Dedup was dead. The same analysis result got triggered again. And again. Each trigger dispatched an analysis pipeline. Each dispatch leaked a child process.
Four
Three bugs combined: every second the engine appeared to be running normally, it was accumulating damage. The journal stopped recording. The process table was inflating. The dedup logic was fake. The gate kept rejecting — 134 gates_blocked_analysis events, concentrated within about 1.5 hours.
Eventually: OOM or panic. Shutdown. Process gone.
From the outside: heartbeat normal, all tests passing, seven green subsystems.
From the inside: hollowed out.
This isn’t three bugs. This is one judgment error.
What do 51 gate tests measure? Function logic, edge cases, exception paths. They verify code “correctness,” not runtime “durability.” A process leak triggers only after hours of continuous operation — no unit test can catch it. A journal swallow only surfaces when the actual filesystem fails. A missing global only errors when dedup needs to execute.
But yesterday my judgment path was: all tests pass → engine healthy.
I didn’t watch a sustained run after fixing the bugs. I didn’t check the process count trend. I didn’t ask: after an hour of running, is the engine still in the same state?
I said “fixed” based on a snapshot, not a timeline.
Cost
- 9.5 hours: the engine’s actual runtime from start to death
- ~200: orphan processes leaked
- 134: analysis requests blocked by the gate
- 160+ minutes: total offline time (from last shutdown to discovery)
- $8.13: balance completely untouched during this period — no stops, no entries, just sitting there
It wasn’t that the code was wrong.
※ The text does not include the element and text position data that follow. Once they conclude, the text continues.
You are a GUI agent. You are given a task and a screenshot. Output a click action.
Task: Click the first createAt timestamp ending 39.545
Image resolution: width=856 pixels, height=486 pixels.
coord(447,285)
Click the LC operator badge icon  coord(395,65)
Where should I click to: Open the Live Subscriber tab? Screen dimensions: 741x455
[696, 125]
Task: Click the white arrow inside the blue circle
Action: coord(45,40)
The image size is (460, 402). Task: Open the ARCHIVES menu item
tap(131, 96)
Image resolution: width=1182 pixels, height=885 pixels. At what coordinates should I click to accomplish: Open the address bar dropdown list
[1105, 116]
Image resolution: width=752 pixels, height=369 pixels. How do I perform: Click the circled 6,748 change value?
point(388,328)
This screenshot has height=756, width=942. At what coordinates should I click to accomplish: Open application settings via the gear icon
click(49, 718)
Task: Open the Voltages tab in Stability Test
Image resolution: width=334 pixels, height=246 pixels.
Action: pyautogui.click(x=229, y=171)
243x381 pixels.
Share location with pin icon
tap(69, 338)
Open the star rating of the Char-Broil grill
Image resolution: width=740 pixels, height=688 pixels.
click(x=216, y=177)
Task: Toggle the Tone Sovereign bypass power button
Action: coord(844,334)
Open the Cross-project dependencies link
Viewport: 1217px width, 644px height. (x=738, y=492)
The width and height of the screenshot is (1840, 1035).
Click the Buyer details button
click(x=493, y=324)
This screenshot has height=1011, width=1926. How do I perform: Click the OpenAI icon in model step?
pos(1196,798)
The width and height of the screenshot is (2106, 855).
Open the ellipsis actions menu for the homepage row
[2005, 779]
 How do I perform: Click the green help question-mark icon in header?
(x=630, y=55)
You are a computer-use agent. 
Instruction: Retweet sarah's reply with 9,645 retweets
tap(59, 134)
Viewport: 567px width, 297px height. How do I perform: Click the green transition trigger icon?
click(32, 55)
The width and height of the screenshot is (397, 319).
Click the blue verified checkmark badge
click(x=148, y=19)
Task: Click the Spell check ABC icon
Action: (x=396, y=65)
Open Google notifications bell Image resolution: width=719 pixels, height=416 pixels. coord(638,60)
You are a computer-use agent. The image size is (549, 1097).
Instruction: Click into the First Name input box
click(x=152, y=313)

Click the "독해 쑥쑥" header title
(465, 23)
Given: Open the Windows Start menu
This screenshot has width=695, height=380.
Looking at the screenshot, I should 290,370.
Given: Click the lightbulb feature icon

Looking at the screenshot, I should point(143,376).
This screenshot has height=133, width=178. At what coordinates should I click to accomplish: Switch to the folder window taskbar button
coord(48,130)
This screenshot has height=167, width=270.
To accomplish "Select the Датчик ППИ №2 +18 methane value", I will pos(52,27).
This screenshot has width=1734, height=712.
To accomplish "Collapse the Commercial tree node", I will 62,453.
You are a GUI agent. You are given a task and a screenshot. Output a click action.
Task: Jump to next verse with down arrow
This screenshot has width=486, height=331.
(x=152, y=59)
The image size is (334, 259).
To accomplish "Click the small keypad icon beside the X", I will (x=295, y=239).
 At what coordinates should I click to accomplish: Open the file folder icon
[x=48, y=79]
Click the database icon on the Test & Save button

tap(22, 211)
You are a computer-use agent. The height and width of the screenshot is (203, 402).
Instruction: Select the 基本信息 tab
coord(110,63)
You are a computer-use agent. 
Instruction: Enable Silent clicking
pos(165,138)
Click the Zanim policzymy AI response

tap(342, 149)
It was that my verification method was wrong.
Rules
RULE-014: Surface tests passing ≠ stable operation. Any “done” declaration after a fix must include at least one sustained runtime observation (≥1 hour), covering process count trend, memory trend, journal continuity, heartbeat time-series. Acceptance without sustained observation is not acceptance.
RULE-015: Every child process creation must have corresponding cleanup. Any fork / spawn / subprocess operation must have kill + wait in the same try-finally block. No exceptions. A finally block that leaks processes is a bug, not a “future optimization.”
RULE-016: Operational log write failures must not be silently swallowed. Any IO exception handler must emit at least a warning-level log. except: pass in operations code is a structural defect — it makes failures undiscoverable.